■ WORK TO BE COMPLETED
Wherever an image appears in the data, omit it and copy all the remaining text word for word.

• • • • •

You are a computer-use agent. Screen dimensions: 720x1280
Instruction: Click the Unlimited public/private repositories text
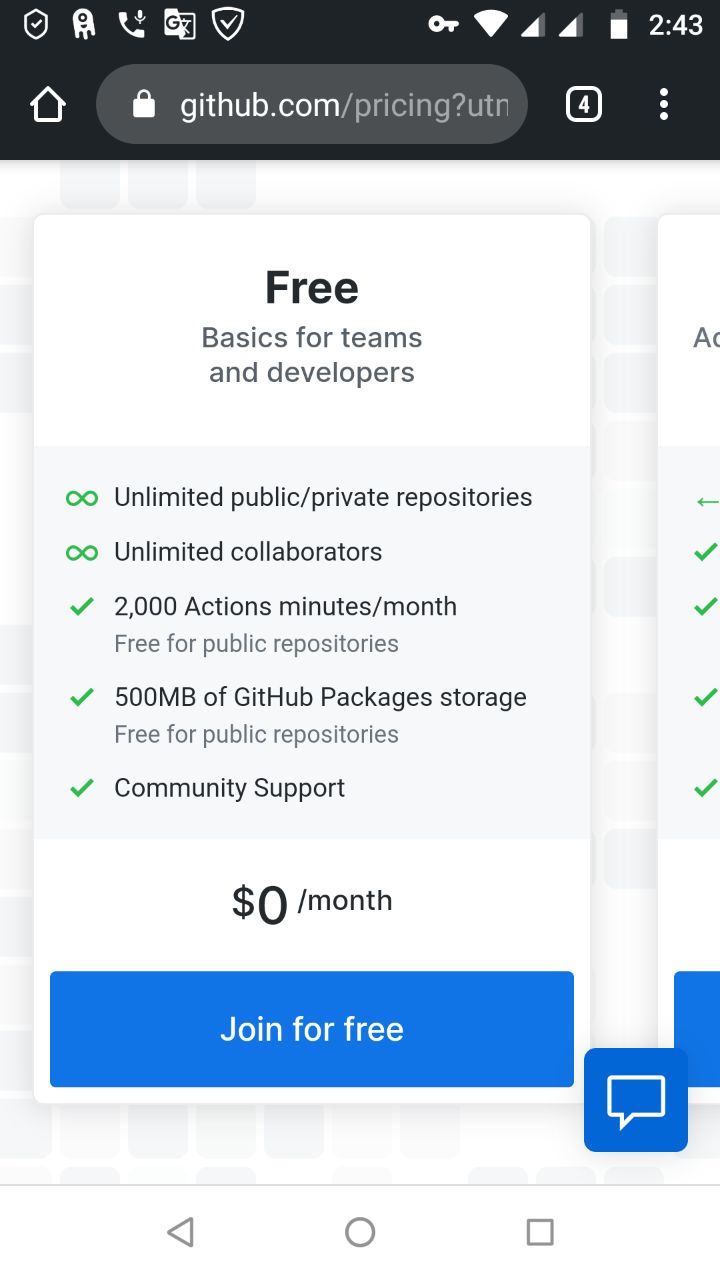323,497
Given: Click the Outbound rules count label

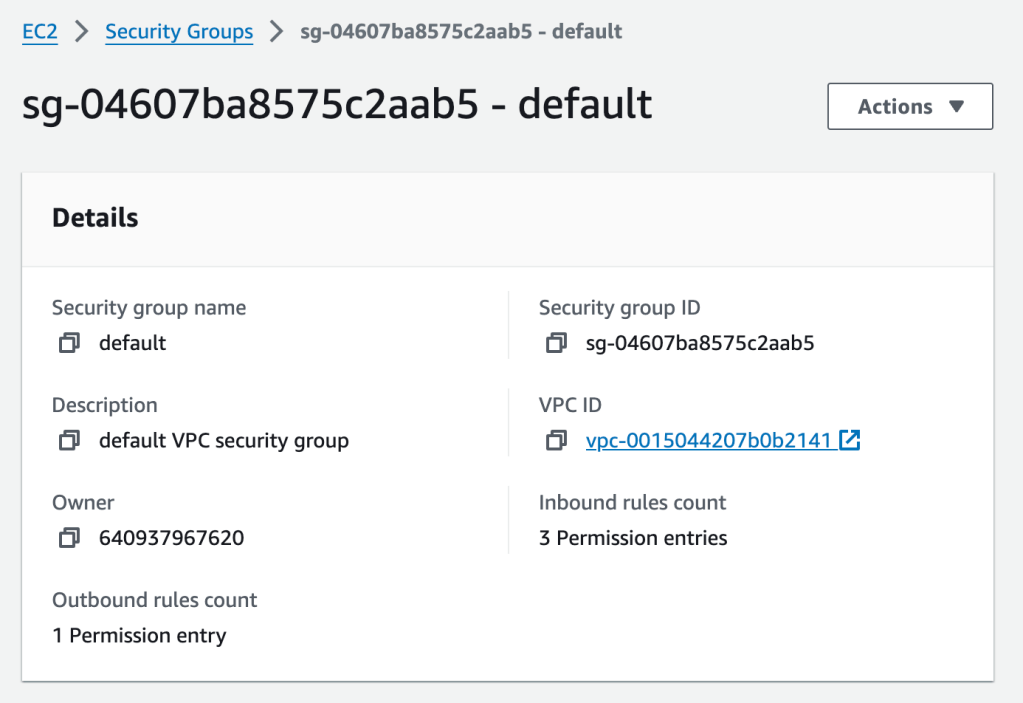Looking at the screenshot, I should [x=155, y=600].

• • • • •

■ TASK OUTPUT
You are a computer-use agent. Screen dimensions: 720x1280
Instruction: Click the Unlimited public/private repositories text
323,497
Given: Click the Outbound rules count label

Looking at the screenshot, I should [x=155, y=600].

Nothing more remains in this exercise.